Installation Guide¶
Requirements¶
In addition to Chainer, ChainerMN depends on the following software libraries: CUDA-Aware MPI, NVIDIA NCCL, and a few Python packages including MPI4py and cupy.
Chainer¶
ChainerMN adds distributed training features to Chainer; thus it naturally requires Chainer. Please refer to the official instructions to install.
CUDA-Aware MPI¶
ChainerMN relies on MPI. In particular, for efficient communication between GPUs, it uses CUDA-aware MPI. For details about CUDA-aware MPI, see this introduction article. (If you use only the CPU mode, MPI does not need to be CUDA-Aware. See Non-GPU environments for more details.)
The CUDA-aware features depend on several MPI packages, which need to be configured and built properly. The following are examples of Open MPI and MVAPICH.
Open MPI (for details, see the official instructions):
$ ./configure --with-cuda
$ make -j4
$ sudo make install
MVAPICH (for details, see the official instructions):
$ ./configure --enable-cuda
$ make -j4
$ sudo make install
$ export MV2_USE_CUDA=1 # Should be set all the time when using ChainerMN
NCCL¶
To enable efficient intra-node GPU-to-GPU communication, we use NVIDIA Collective Communications Library (NCCL). See the official instructions for installation.
ChainerMN requires NCCL even if you have only one GPU per node. The only exception is when you run ChainerMN on CPU-only environments. See Non-GPU environments for more details.
Note
We reccomend NCCL 2 but NCCL 1 can be used.
When you use CUDA 7.0 and 7.5, please install NCCL 1 because NCCL 2 is not supported with CUDA 7.0 and 7.5.
However, for NCCL 1, PureNcclCommunicator
is not supported in ChainerMN.
If you use NCCL 1, please properly configure environment variables to expose NCCL both when you install and use ChainerMN.

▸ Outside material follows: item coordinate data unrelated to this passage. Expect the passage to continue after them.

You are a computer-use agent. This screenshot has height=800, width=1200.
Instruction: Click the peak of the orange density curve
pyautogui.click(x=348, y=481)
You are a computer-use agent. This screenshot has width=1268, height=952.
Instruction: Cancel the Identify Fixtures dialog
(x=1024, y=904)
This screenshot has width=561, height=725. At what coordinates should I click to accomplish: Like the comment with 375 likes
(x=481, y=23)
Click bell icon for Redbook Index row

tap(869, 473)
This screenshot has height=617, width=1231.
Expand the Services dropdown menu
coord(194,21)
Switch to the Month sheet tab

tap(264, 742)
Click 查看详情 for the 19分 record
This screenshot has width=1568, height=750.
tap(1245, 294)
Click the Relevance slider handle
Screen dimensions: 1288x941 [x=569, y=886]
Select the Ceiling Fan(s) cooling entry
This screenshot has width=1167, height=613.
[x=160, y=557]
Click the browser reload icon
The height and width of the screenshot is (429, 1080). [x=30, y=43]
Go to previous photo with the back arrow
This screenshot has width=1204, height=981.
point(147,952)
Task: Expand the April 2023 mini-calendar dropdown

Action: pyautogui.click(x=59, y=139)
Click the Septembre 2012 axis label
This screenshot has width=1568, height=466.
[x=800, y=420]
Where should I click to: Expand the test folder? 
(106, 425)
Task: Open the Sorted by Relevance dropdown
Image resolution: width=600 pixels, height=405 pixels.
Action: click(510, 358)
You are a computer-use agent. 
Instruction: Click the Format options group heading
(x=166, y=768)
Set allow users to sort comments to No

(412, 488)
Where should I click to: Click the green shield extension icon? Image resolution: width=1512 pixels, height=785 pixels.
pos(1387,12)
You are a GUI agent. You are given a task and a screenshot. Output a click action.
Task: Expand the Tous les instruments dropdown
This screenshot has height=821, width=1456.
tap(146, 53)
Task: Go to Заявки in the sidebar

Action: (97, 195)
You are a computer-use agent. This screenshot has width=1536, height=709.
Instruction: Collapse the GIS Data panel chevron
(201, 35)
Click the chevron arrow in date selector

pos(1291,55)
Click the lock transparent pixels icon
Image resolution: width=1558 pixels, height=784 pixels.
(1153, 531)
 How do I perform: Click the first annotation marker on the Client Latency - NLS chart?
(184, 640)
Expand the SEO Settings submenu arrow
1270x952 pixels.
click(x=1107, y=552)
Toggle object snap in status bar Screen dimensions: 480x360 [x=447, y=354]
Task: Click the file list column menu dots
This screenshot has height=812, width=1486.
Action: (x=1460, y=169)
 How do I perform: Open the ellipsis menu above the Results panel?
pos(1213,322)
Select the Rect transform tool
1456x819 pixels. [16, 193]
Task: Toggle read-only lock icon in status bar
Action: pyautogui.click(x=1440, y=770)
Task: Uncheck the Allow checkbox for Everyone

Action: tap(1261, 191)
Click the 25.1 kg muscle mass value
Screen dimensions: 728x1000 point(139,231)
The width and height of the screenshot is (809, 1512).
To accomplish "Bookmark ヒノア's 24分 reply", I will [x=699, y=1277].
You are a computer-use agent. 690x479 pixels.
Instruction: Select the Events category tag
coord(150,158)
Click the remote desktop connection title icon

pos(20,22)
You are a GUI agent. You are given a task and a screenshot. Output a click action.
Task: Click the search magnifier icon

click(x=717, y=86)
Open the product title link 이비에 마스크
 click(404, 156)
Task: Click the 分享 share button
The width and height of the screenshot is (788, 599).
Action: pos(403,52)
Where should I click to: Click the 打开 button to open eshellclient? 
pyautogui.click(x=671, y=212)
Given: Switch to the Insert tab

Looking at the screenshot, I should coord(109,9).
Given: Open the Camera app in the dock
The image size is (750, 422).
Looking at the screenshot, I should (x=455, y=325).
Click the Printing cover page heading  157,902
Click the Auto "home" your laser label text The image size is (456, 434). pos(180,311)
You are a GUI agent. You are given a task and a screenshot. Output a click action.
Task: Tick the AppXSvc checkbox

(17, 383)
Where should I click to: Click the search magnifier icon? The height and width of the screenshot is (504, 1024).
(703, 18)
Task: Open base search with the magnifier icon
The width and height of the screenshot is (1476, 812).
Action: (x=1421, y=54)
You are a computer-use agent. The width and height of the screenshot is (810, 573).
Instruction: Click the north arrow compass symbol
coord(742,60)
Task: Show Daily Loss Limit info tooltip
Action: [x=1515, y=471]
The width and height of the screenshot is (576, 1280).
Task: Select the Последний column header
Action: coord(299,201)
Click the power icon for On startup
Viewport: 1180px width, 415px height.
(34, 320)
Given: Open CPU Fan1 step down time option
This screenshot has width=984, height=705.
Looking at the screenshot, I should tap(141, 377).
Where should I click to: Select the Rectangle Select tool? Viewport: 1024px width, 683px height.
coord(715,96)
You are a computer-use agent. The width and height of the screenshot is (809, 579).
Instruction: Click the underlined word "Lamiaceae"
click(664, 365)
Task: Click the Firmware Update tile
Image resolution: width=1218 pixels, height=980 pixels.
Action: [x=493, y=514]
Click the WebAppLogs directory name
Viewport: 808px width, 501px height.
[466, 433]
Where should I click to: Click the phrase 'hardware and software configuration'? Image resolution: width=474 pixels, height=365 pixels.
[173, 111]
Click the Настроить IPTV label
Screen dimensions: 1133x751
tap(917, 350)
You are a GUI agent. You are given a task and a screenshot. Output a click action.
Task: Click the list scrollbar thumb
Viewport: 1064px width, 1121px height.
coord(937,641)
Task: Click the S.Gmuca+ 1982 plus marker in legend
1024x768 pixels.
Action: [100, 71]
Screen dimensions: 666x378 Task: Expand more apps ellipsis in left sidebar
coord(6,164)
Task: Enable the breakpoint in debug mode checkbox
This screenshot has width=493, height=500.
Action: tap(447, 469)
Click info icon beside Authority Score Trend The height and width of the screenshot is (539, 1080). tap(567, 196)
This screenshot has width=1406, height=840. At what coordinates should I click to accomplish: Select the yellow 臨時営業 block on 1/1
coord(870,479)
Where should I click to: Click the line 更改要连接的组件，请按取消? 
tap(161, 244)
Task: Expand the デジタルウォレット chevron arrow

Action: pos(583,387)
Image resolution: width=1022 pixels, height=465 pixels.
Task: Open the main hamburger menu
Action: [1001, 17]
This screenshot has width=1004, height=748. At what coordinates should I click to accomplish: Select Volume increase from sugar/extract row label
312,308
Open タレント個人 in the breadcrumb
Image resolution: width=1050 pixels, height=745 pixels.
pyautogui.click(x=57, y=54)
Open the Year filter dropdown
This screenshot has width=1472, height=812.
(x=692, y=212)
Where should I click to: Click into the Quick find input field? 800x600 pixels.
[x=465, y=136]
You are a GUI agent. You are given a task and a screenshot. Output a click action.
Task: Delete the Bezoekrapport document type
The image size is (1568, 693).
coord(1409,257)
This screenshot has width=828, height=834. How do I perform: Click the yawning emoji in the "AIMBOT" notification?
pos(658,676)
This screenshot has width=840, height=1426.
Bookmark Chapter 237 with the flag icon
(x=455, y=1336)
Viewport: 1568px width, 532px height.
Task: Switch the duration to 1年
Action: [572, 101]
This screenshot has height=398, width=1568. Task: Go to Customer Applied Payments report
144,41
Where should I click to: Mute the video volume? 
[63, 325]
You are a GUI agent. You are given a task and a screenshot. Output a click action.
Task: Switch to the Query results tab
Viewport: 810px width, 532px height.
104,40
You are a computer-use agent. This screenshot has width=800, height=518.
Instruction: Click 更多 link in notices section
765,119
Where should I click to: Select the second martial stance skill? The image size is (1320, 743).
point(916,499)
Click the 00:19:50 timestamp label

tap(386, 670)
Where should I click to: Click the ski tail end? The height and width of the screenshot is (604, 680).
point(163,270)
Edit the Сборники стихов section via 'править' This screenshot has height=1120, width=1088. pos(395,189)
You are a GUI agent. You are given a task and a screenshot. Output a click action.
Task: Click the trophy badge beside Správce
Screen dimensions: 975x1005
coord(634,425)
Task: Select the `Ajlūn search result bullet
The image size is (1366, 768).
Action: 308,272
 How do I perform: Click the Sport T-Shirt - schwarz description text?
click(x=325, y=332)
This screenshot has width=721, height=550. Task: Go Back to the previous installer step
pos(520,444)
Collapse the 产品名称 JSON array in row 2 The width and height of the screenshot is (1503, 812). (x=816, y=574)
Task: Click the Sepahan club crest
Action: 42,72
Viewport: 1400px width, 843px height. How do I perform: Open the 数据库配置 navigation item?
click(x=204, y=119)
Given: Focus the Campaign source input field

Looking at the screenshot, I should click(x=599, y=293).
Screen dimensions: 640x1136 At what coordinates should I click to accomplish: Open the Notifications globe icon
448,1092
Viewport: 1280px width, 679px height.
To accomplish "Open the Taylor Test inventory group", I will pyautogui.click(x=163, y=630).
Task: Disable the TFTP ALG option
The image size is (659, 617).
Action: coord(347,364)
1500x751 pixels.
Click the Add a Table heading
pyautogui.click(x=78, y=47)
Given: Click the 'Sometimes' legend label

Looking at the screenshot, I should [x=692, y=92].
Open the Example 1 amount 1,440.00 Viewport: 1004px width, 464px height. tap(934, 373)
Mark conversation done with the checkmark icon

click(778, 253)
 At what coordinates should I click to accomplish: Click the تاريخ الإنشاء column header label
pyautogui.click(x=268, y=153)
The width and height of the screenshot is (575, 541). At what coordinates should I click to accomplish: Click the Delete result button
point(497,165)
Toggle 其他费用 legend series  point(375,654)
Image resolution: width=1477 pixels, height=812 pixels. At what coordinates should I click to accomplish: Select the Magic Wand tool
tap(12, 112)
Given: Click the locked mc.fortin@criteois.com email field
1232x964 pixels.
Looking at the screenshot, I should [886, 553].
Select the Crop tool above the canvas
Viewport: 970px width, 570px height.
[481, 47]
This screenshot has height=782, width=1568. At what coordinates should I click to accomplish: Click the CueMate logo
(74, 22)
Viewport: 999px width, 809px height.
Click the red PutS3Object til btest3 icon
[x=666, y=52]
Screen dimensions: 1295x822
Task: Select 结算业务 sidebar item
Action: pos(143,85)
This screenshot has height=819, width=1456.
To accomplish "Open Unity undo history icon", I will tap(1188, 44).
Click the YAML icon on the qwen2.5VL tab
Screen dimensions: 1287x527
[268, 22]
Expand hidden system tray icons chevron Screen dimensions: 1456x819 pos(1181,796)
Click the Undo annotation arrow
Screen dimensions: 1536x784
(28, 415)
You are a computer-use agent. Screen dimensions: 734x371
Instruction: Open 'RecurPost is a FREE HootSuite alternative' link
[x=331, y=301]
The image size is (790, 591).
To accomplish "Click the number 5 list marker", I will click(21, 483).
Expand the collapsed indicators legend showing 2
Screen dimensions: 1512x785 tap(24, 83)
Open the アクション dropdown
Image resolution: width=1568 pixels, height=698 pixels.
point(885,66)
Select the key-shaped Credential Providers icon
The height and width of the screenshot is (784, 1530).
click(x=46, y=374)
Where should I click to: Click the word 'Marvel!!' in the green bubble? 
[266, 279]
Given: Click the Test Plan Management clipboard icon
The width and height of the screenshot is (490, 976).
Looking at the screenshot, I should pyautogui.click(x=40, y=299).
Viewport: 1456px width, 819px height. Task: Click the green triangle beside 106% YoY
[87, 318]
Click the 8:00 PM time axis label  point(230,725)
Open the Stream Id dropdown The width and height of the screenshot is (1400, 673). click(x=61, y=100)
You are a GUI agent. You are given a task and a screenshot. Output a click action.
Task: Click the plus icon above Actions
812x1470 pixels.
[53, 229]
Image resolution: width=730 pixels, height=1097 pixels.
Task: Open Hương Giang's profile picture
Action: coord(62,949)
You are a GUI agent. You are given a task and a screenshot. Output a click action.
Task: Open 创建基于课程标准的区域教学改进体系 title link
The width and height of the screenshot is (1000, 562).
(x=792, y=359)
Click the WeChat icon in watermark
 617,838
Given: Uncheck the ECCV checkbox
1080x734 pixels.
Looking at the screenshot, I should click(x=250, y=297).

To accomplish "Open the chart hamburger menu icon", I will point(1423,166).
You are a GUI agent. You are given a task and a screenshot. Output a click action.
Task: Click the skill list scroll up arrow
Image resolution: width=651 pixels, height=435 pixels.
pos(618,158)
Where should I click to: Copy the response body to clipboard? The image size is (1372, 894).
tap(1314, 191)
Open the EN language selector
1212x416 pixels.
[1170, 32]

Typical configurations should look like the following:
export NCCL_ROOT=<path to NCCL directory>
export CPATH=$NCCL_ROOT/include:$CPATH
export LD_LIBRARY_PATH=$NCCL_ROOT/lib/:$LD_LIBRARY_PATH
export LIBRARY_PATH=$NCCL_ROOT/lib/:$LIBRARY_PATH
MPI4py¶
ChainerMN depends on a few Python packages, which are automatically installed when you install ChainerMN.
However, among them, we need to be a little careful about MPI4py. It links to MPI at installation time, so please be sure to properly configure environment variables so that MPI is available at installation time. In particular, if you have multiple MPI implementations in your environment, please expose the implementation that you want to use both when you install and use ChainerMN.
In addition, Cython may not be installed automatically. It can be installed manually via pip:
$ pip install cython
Tested Environments¶
We tested ChainerMN on all the following environments.
- OS
- Ubuntu 14.04 LTS 64bit
- Python 2.7.13 3.5.1 3.6.1
- Chainer 3.1.0 3.2.0
- MPI
- openmpi 1.6.5 1.10.3 2.1.1
- mvapich 2.2
- MPI4py 2.0.0
- NCCL 1.3.4 2.0.4
Installation¶
Install via pip¶
We recommend to install ChainerMN via pip:
$ pip install chainermn
NOTE: If you need sudo to use pip, you should be careful about environment variables. The sudo command DOES NOT inherit the environment, and thus you need to specify the variables explicitly.
$ sudo CPATH=${CPATH} LIBRARY_PATH=${LIBRARY_PATH} pip install chainermn
Install from Source¶
You can use setup.py
to install ChainerMN from source:
$ tar zxf chainermn-x.y.z.tar.gz
$ cd chainermn-x.y.z
$ python setup.py install
Non-GPU environments¶
For users who want to try ChainerMN in a CPU-only environment,
typically for testing for debugging purpose, ChainerMN can be built
with the --no-nccl
flag.:
$ python setup.py install --no-nccl
In this case, the MPI does not have to be CUDA-aware.
Only naive
communicator works with the CPU mode.